LINEは6月27日、年に一度の大規模カンファレンス「LINE CONFERENCE 2019」を開催した。LINE CONFERENCEでは、複数の新サービスとともに、LINEが向かう今後の方向性などを発表する。
イベント冒頭では、LINE CONFERENCE初登壇となる、LINE 代表取締役Chief WOW Officer(CWO)の慎ジュンホ氏が登場。同社代表取締役CEOの出澤剛氏と共に、LINEが目指す世界観ついて説明した。

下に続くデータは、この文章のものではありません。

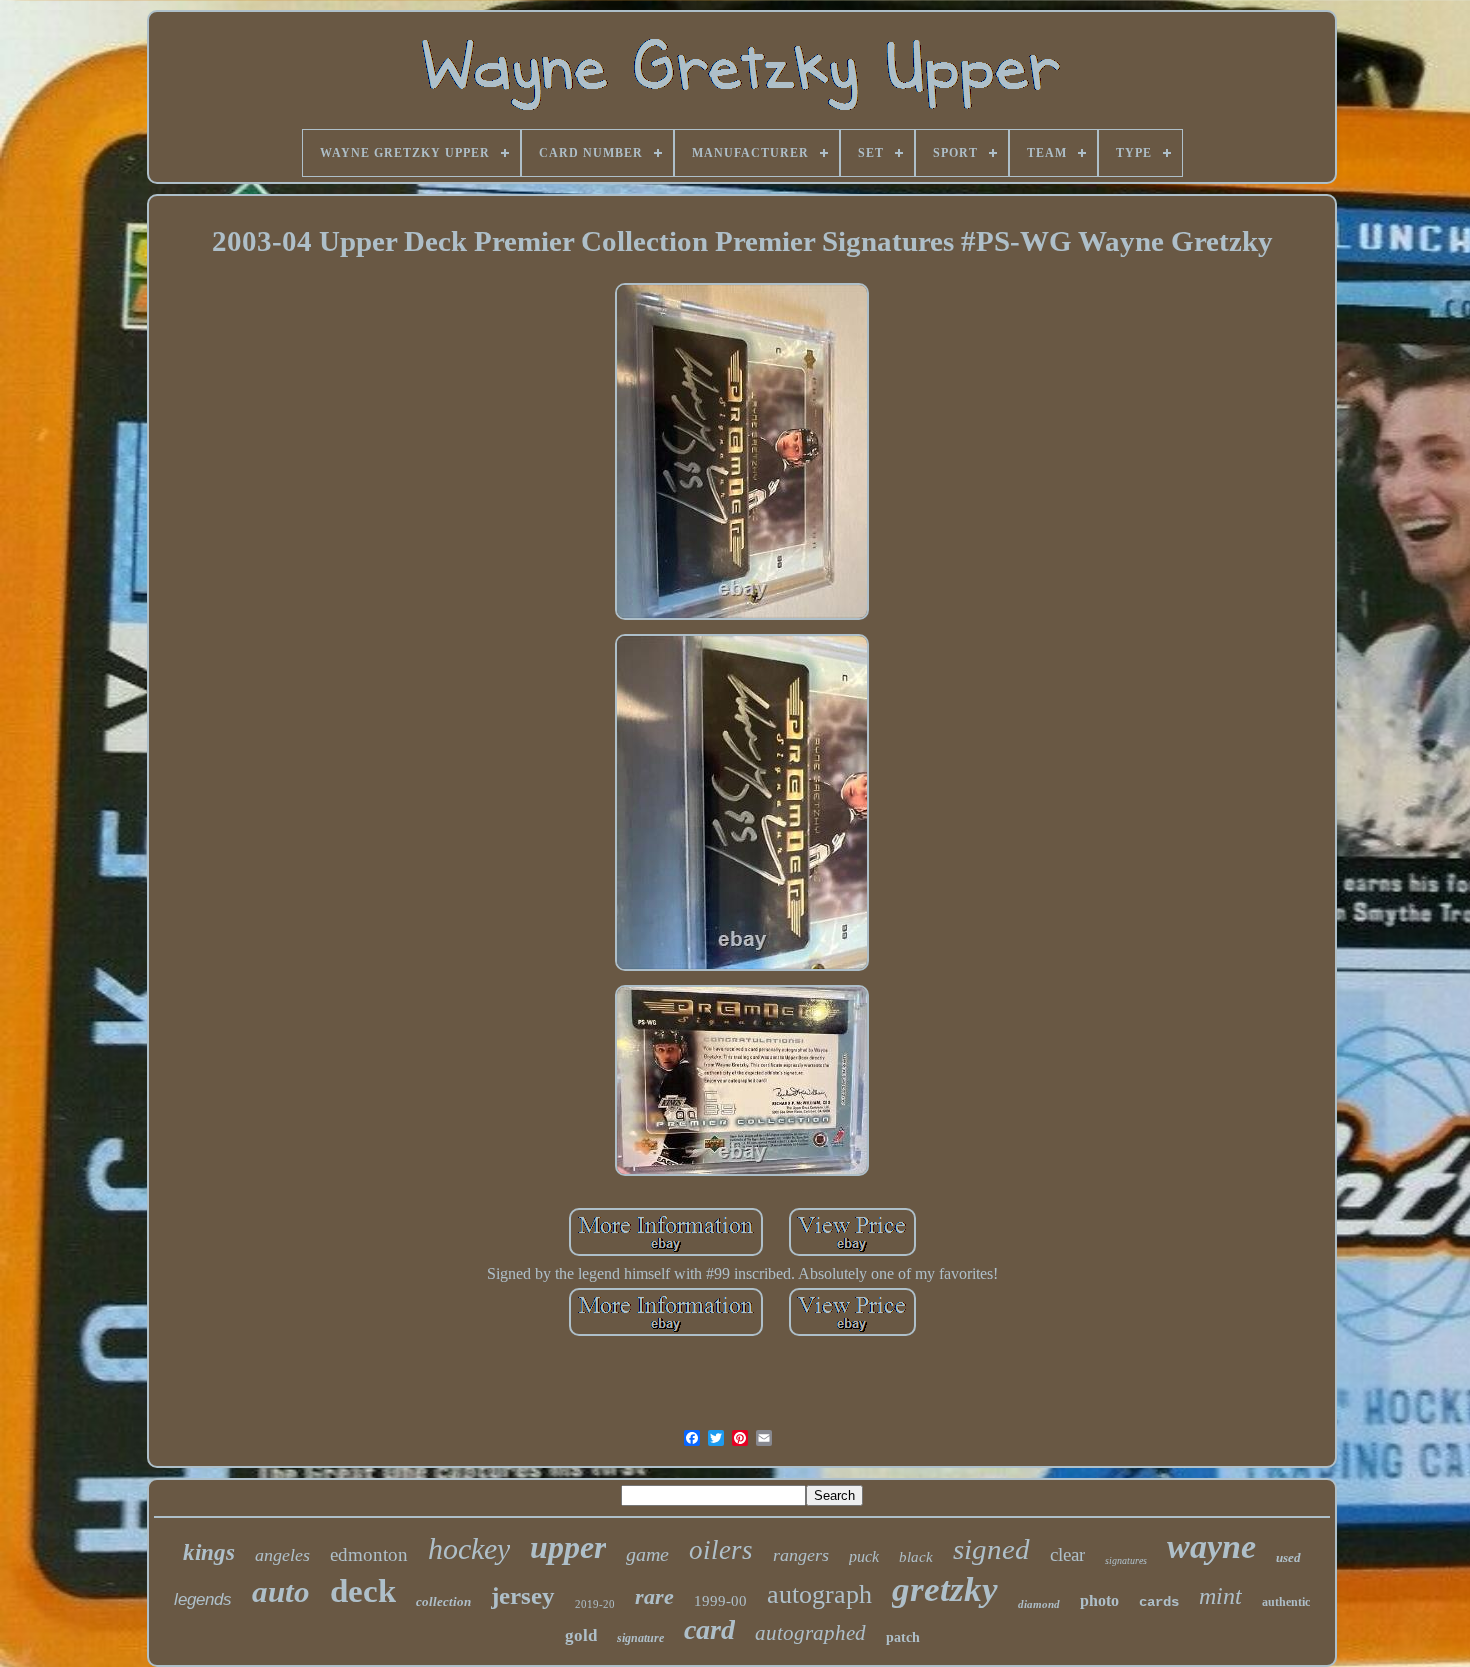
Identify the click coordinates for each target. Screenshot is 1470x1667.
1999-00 (720, 1601)
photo (1099, 1600)
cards (1159, 1602)
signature (640, 1638)
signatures (1126, 1560)
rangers (801, 1555)
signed (991, 1549)
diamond (1039, 1604)
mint (1220, 1596)
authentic (1286, 1602)
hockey (469, 1548)
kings (209, 1552)
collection (443, 1601)
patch (903, 1637)
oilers (721, 1550)
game (647, 1554)
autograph (819, 1594)
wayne (1211, 1546)
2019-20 (595, 1604)
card (709, 1629)
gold (581, 1635)
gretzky (945, 1589)
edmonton (369, 1554)
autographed (810, 1633)
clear (1067, 1554)
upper (568, 1547)
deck (363, 1591)
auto (281, 1591)
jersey (523, 1595)
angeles (282, 1555)
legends (203, 1599)
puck (864, 1556)
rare (654, 1596)
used (1288, 1557)
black (916, 1557)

慎氏ははじめに、「LINEは、イノベーションを起こしてユーザーに感動を与える『WOW』を最優先にしている」と説明。ライフスタイルへの貢献や、影響を与えるイノベーション、さらにユーザーの生活や社会を変えることを目指しているという。そして、LINEにおいてWOWに責任を持つ役職が、自身の肩書きである「CWO」だと解説した。
慎氏は、LINEが目指す世界観について、「朝目覚めてから就寝までのさまざまな場面でユーザーに寄り添う『Life on LINE』だ」と宣言。この世界観を実現するために、特に注力している3領域について語った。
まず1つ目は「オフライン」だ。「オフラインに対応しなければ、Life on LINEにならない」と述べた慎氏。従来はOnline to Offline(O2O)として、LINEショッピングなどさまざまなサービスを提供してきたLINEだが、慎氏は「O2OだけではLife on LINEの全てを解決できない」とした。
そのO2Oの限界を超える概念として慎氏が説明したのが、オンラインとオフラインを融合させた「Online Merges with Offline」(OMO)だ。そして、その概念を実現するために開発したプラットフォームとして、「LINE Mini app」を発表した。
LINE Mini appは、LINEの中で簡単にミニアプリを制作できるプラットフォーム。従来では構築にある程度の技術が要求されたウェブページやアプリを、初心者でも簡単に製作できる。ユーザー側にとっても、これまで店舗ごとに会員登録の必要があったわずらわしさから開放されるという。
慎氏が2つ目に挙げたのはFintech。「お金は日常生活で重要なものの1つ。これを根本的にアップグレードしなければ、Life on LINEは不完全なものになる」と語った慎氏。日本の銀行は24時間営業できず、都度手数料が必要で、店頭での手続きを求められることも多い。また、日本では未だ現金主義で、大量の現金を持ち歩く必要がある。
これらの課題の解決として、慎氏は「LINEはシームレスなお金の流れを目指す」と宣言。それに向け、LINE Payでキャッシュレス決済の普及に向けた施策を実施したほか、スマホだけで完結する銀行の実現を、日本、台湾、タイ、インドネシアの4か国で並行的に目指していると、さまざまな取り組みを紹介した。
さらに慎氏は、ブロックチェーンにも言及。次世代のお金を考える上で、選択肢の一つとして取り組むとし、「数年を要するかもしれないが、次世代の手段を用意し、未来に向けた準備とする」と語った。
最後に挙げたのがAIだ。「LINEは多くのサービスを展開しているが、それらを適切なタイミングで提供できたのはAIのおかげ」と説明した慎氏。そして、「5年後、あるいは10年後、IT企業はAI技術を準備できた企業と、できなかった企業の2つにわかれる」と語った。
そして、慎氏は「LINEはAIカンパニーだ」と宣言した。1000人規模のチームでAI研究開発を進め、日本では最大級、アジアでもトップクラスだという。
その成果として、慎氏はAIプラットフォーム「DUET」を発表。AIチャットボットと会話機能を持たせたもので、カスタマーサービスなどに導入が可能だ。デモ動画では、顧客と流ちょうな会話が可能なほか、当日の天気予報について触れるなど、生身の人間のような応対する様子を紹介した。慎氏は、「世界で初めて、AIが人と会話するカスタマーサービスの様子を紹介した」と説明。「LINE独自の技術で開発したDUETにより、AIと人が力を合わせたよりよい生活を目指す」と語った。
慎氏は、「今回発表した3分野によって、LINEはメッセンジャーを超えて、Life on LINEの実現に向かっている」とし、ユーザーの生活を24時間支えるライフインフラを目指すとの意気込みを示した。